§ **What to work on**: Return the listing below exactly as it stands. Pictures stay out.

-------- Material shown

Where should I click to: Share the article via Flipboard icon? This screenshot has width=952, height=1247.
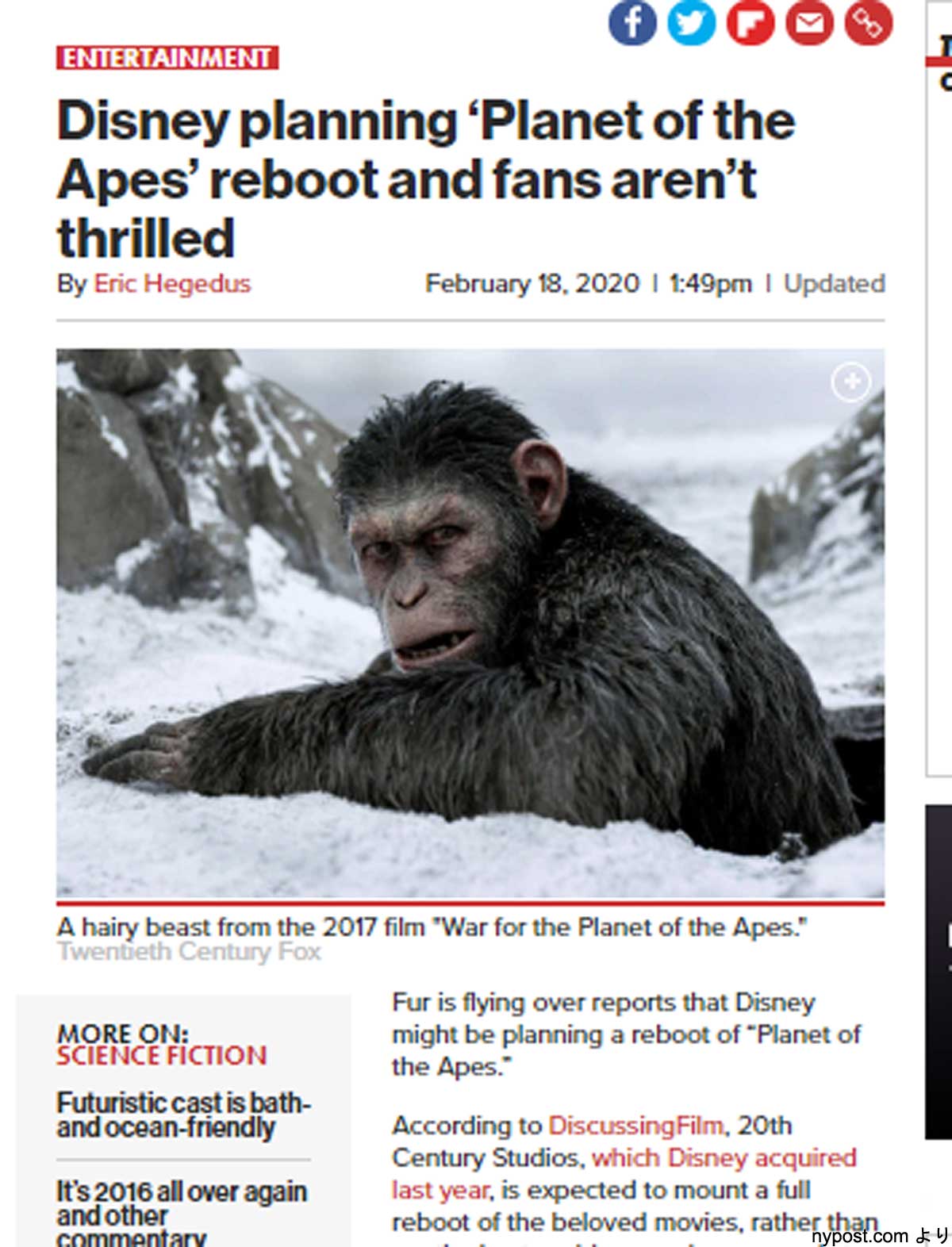[x=750, y=22]
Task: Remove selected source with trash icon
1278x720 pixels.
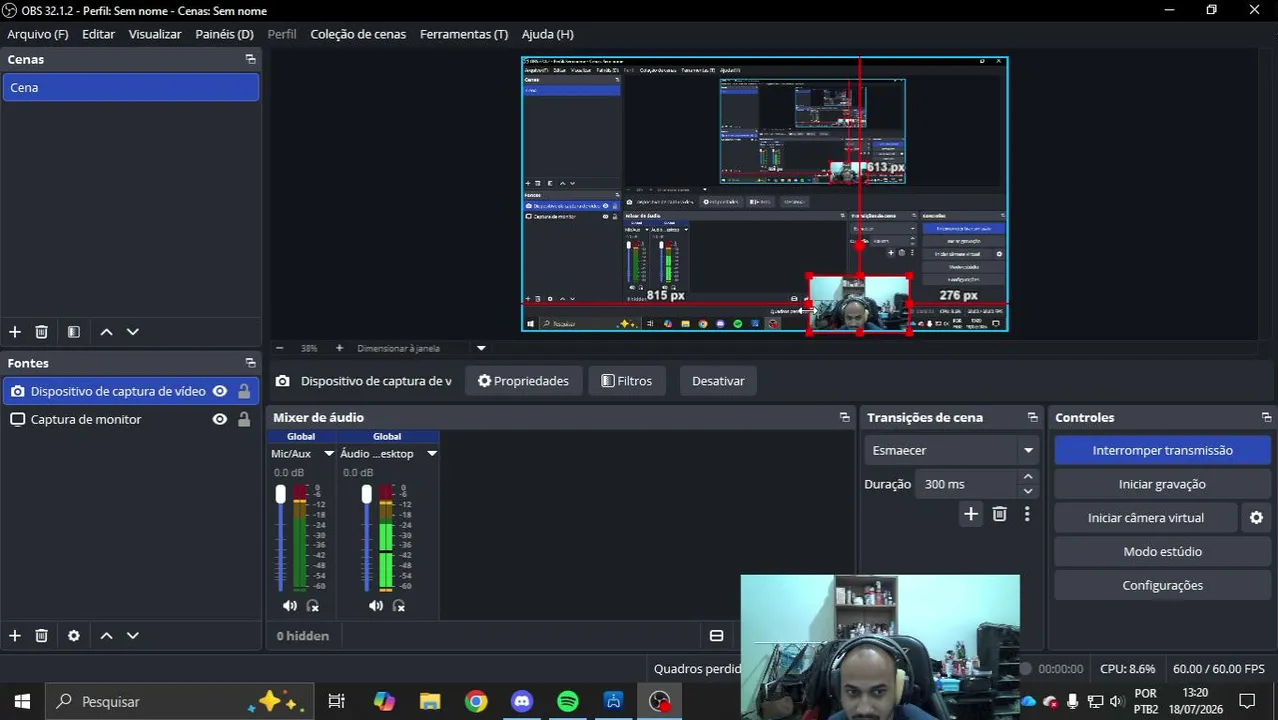Action: [41, 636]
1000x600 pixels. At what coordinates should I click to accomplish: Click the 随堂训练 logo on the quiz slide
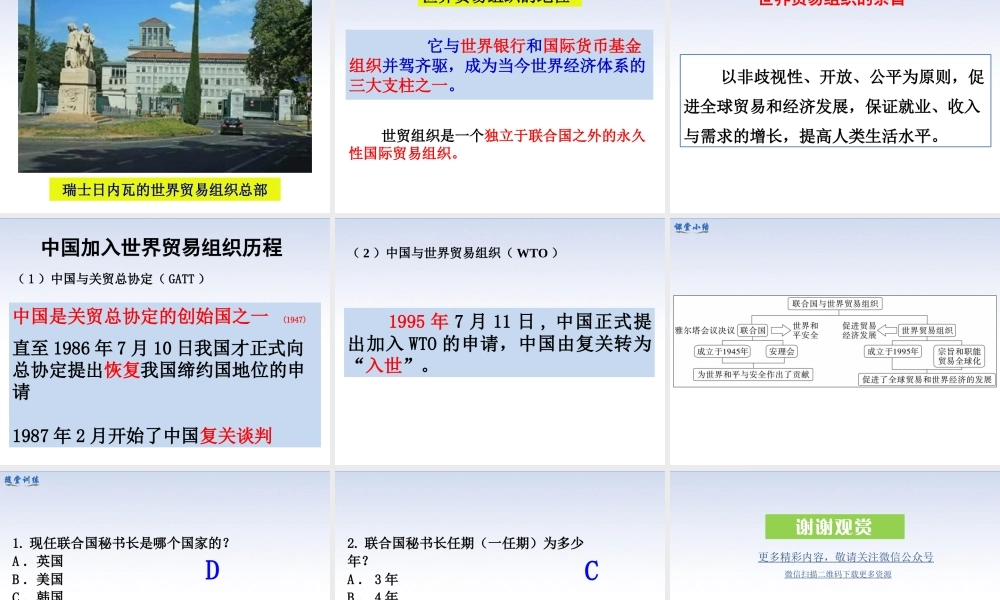click(x=22, y=480)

----------------

§ **Expected output**:
Where should I click to: Share the article via Flipboard icon? This screenshot has width=952, height=1247.
[x=750, y=22]
Task: Remove selected source with trash icon
1278x720 pixels.
Action: [41, 636]
1000x600 pixels. At what coordinates should I click to accomplish: Click the 随堂训练 logo on the quiz slide
click(x=22, y=480)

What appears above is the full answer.